First, teams will gradually become composed of humans and non-humans working together, which we refer to as the “new diversity.” The psychology of the new diversity will bring with it the risk that stereotypical beliefs and biases can easily influence decisions and team work. Machine as a non-human co-worker may be met with distrust and negative expectations as any other out-group member and as such encourage humans to share less information and avoid working with machine. Team leaders will need to be apt to respond to such negative team dynamics and trained in ways that they understand the reality of those negative beliefs and its consequences.

Second, the new shape of teams will call for leaders who are skilled in bringing different parties together. In the future, creating inclusive teams by aligning man and machine will be an important ability to be trained and developed. As the earlier mentioned examples show, to achieve better performance by employing these new diversity teams, a main requirement for leaders will be to transform themselves in being masters of coordinating and coaching team processes.

Third, team processes will need to be managed effectively and this will have to be done by a human. For humans to align the strengths and weaknesses of man and machine, they will need to be educated to understand how AI works, what it can be used for and decide — by means of the judgment abilities of their authentic intelligence — how it can be used best to foster performance serving human interests.
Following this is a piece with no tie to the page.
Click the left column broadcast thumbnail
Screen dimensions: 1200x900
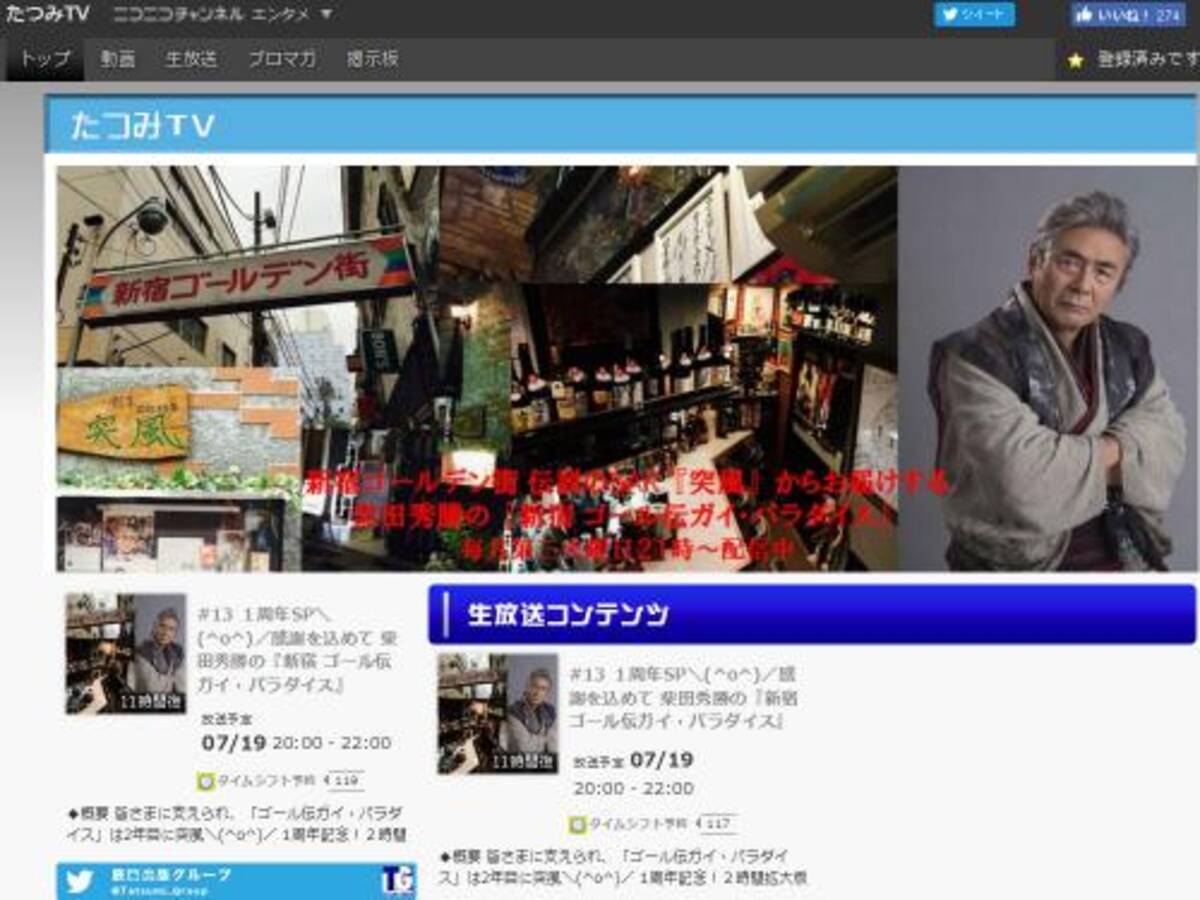click(x=126, y=654)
Augmented intelligence, as the third type of AI, is the step forward to the future of intelligent work. The future of work is a concept used to indicate the growth of employees and their performance in more efficient ways. The debate on this topic, however, has become quite ambiguous in its intentions. Specifically, because of cost-cutting strategies narratives, businesses today are in a stage where machines are often introduced as the new super employee that may leave humans ultimately in an inferior role to serve machine. An essential element of a truly intelligent type of future of work, however, means that we do expand the workforce where both humans and machine will be part of, but with the aim to improve humanity and well-being while also being more efficient in the execution of our jobs. So, augmented intelligence is indeed collaborative in nature, but it’s also clear that it represents a collaborative effort in service of humans.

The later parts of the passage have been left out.